== What is being asked ==
Look for the word "agent". Copy every line of the listing where it occurs.

== Information ==
=== Begin Enclosure ===

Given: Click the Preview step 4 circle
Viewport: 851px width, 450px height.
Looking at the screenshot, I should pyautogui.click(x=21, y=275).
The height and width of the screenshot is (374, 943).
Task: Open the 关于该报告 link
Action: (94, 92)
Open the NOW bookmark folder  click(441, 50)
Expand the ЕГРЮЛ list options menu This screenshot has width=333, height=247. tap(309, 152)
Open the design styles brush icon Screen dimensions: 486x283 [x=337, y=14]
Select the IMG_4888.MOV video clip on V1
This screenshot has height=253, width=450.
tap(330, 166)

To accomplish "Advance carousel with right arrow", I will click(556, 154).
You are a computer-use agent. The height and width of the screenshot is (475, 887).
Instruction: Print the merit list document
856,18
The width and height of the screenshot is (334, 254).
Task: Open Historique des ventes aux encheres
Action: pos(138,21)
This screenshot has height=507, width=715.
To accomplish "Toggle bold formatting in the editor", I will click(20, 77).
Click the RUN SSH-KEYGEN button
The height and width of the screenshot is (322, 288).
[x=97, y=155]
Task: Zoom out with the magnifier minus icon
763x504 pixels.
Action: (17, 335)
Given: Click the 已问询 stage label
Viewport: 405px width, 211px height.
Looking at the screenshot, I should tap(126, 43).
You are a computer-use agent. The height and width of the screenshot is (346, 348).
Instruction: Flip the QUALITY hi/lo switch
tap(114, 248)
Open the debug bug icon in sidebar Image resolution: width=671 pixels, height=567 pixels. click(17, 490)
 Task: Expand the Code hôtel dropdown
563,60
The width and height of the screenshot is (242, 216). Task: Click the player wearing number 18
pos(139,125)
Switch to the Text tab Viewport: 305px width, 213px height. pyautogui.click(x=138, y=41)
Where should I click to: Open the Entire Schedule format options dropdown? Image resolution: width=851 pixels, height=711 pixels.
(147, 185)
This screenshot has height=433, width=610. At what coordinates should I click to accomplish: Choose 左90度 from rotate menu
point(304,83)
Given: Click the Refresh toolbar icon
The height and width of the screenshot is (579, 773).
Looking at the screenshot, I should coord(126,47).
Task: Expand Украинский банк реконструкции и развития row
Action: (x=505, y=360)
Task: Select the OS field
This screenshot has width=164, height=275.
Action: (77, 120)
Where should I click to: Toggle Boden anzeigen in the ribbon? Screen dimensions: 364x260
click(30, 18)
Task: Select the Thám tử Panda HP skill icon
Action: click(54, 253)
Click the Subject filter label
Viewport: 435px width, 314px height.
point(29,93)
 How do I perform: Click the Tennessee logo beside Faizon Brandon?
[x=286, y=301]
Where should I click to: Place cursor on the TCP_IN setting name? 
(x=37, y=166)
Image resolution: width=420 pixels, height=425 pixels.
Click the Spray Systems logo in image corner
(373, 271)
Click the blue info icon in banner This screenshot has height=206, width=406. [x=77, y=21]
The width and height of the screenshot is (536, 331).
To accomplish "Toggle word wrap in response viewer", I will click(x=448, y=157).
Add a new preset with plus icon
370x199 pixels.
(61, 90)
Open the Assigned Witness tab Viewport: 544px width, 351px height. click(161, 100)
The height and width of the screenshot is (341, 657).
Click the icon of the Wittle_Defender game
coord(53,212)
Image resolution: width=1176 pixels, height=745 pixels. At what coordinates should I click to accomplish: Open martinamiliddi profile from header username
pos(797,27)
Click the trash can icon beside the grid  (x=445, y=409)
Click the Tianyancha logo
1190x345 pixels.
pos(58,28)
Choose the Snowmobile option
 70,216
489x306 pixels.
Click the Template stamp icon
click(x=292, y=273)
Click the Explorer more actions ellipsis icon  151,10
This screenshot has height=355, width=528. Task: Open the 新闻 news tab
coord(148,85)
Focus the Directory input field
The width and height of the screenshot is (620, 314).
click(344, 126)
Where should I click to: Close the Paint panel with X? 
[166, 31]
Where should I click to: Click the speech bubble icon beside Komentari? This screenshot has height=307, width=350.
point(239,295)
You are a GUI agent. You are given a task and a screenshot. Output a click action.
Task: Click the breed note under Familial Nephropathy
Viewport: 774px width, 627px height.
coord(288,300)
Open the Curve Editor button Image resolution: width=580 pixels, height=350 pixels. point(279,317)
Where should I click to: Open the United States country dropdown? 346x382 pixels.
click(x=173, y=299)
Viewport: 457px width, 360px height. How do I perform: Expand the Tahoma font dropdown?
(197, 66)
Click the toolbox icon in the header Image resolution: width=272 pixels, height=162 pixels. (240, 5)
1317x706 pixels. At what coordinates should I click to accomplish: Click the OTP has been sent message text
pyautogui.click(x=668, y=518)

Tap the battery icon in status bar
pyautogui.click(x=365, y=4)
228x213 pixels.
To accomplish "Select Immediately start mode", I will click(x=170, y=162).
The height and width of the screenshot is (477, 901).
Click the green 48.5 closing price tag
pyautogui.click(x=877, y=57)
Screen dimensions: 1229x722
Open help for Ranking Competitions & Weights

=== End Enclosure ===

== Answer space ==
You are a computer-use agent. The height and width of the screenshot is (475, 887).
You are a computer-use agent. The height and width of the screenshot is (346, 348).
You are a GUI agent. You are given a task and a screenshot. Output a click action.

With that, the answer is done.